Figure 1. Rab11 compartments of Drosophila secondary cells contain intraluminal vesicles with specific cargos.

• A
  Schematics illustrate the fly accessory glands and associated secondary cells, highlighting their acidic and non‐acidic exosome‐forming compartments. First panel shows male fruit fly and its accessory glands. Boxed region is enlarged in second panel, revealing secondary cells (SCs; black dots), with red line indicating the plane of section through the AG lumen, which is used to generate the transverse view through a SC and surrounding main cells within the epithelial layer in the third panel. The unusually large, acidic late endosomes and lysosomes (Rab7‐positive; magenta) and non‐acidic compartments, characteristic of SCs, which we demonstrate here contain intraluminal vesicles (ILVs, some of which are Rab11‐positive, yellow), are labelled.
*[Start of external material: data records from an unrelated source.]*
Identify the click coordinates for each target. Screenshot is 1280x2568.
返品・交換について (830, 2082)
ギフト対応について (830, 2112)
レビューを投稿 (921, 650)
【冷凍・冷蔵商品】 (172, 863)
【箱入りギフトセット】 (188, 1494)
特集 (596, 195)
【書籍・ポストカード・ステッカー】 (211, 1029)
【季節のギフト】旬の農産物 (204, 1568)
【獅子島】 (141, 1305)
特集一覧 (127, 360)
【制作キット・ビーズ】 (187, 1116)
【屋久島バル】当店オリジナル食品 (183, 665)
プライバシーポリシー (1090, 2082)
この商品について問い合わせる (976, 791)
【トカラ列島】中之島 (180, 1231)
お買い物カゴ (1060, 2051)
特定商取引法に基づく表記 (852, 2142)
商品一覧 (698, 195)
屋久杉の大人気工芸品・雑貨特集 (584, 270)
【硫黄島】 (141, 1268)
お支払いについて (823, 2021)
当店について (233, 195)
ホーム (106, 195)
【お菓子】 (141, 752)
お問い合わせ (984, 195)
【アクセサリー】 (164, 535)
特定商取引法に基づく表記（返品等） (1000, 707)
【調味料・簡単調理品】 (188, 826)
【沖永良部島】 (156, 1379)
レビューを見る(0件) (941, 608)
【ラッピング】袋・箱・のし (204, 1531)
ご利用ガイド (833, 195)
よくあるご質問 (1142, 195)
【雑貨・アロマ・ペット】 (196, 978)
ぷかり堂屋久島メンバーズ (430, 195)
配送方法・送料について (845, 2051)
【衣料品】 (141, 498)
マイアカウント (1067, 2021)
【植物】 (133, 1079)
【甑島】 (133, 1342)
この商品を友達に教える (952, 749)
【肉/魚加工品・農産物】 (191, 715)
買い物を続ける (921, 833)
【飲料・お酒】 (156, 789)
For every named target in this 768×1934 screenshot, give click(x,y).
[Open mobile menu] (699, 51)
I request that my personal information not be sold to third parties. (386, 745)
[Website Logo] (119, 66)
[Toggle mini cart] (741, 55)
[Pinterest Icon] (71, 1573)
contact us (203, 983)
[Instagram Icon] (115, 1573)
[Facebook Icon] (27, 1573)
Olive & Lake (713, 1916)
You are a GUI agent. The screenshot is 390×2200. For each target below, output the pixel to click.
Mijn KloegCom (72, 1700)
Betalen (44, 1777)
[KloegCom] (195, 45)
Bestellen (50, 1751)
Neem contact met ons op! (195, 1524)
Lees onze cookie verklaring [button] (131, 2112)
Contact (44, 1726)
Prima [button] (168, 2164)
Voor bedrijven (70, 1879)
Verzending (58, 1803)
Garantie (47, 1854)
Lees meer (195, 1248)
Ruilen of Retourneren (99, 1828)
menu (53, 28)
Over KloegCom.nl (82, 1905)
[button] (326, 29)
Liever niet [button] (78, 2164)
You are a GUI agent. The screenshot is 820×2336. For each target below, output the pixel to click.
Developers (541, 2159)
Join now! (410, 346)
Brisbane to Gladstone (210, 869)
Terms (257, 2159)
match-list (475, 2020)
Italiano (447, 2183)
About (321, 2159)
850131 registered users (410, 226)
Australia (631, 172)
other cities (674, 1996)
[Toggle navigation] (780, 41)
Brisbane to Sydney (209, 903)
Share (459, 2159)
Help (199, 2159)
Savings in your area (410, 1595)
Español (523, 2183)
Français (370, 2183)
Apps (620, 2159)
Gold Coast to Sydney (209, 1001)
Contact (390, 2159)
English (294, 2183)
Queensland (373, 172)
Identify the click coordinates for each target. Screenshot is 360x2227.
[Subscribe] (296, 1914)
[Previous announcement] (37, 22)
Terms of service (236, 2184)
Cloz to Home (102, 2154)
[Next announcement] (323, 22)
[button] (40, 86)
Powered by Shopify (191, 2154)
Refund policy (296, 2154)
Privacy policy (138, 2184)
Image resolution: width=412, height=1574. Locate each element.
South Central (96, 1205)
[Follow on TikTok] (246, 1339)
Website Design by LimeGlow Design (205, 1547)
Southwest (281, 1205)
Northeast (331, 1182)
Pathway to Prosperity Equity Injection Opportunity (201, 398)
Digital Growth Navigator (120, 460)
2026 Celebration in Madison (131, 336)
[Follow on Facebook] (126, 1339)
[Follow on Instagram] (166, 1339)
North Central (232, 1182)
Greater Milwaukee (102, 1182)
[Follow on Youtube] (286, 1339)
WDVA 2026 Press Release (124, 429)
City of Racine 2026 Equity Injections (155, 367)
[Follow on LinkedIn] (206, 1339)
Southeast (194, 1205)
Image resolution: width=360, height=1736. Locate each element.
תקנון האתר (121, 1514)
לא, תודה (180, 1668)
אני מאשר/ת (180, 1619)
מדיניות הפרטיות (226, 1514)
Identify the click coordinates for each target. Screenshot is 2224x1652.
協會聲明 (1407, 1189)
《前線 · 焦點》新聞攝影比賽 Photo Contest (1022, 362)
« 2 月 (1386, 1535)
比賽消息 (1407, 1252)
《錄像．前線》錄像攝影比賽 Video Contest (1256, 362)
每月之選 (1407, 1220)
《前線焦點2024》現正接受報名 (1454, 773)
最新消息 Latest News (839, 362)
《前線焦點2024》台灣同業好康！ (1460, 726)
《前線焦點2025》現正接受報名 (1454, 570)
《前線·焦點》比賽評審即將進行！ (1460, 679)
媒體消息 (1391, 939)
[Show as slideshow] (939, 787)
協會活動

The red line in the third panel shows the basal SC plane of section in the fourth panel and images in this figure.
• B–F
  Basal views through living SCs, with dashed white circles approximating the outline of a single SC, and acidic compartments marked by the vital dye LysoTracker® Red (magenta). In merge images, a single non‐acidic (C, D and F) and acidic (E) compartment containing intraluminal vesicles (ILVs) is boxed and magnified in the right panel (Zoom). ILVs appear as membrane‐delineated vesicles, using super‐resolution 3D‐structured illumination (3D‐SIM) microscopy for the brighter overexpressed GFP‐tagged constructs (yellow; C and F). However, ILVs appear only as puncta, using lower resolution wide‐field microscopy for the fainter endogenously expressed YFP‐tagged Rab GTPases (yellow; D and E). (B) Wide‐field fluorescence image, including differential interference contrast (DIC), of SC expressing a GFP‐tagged version of human CD63 (CD63‐GFP). CD63‐GFP expression is apparent on the limiting membranes of non‐acidic compartments and their ILVs and also on the limiting membranes of the enlarged acidic compartments. Most large non‐acidic compartments are Rab11‐positive (D) and contain dense‐core granules, which have a “fried egg” appearance with DIC (arrowheads) (Corrigan et al, 2014; Redhai et al, 2016). (C) 3D‐SIM image of CD63‐GFP-expressing SC. Arrow highlights CD63‐GFP-marked ILVs (Zoom). Many more ILVs are apparent in non‐acidic compartments in a complete Z‐stack of a non‐acidic compartment (Movie EV1). (D) Wide‐field fluorescence image of an SC expressing a YFP‐Rab11 gene trap. YFP‐Rab11 marks the limiting membranes of most non‐acidic compartments and internal puncta (arrow in Zoom), but not the surface of acidic compartments (Appendix Fig S1B). (E) Wide‐field fluorescence image of SC expressing a YFP‐Rab7 gene trap. YFP‐Rab7 marks the limiting membranes of acidic compartments and internal puncta (arrow in Zoom). Enlarged acidic compartments are also present in adjacent main cells. (F) 3D‐SIM image of SC expressing a GFP‐tagged version of Breathless (Btl‐GFP). Btl‐GFP marks the limiting membranes of non‐acidic compartments and their ILVs (arrow in Zoom), but not the surface of acidic compartments (Appendix Fig S1C). Images from 6‐day-old male flies shifted to 29°C at eclosion. This induces GAL4/UAS-dependent SC transgene expression in (B, C and F). The genotypes of flies carrying multiple transgenes are as follows: w; P[w ⁺ , UAS‐CD63-GFP] P[w ⁺ , tub‐GAL80 ^ts ]/+; dsx‐GAL4/+ (B and C); w; P[w ⁺ , tub‐GAL80 ^ts ]/+; dsx‐GAL4/P[w ⁺ , UAS‐btl-GFP] (F).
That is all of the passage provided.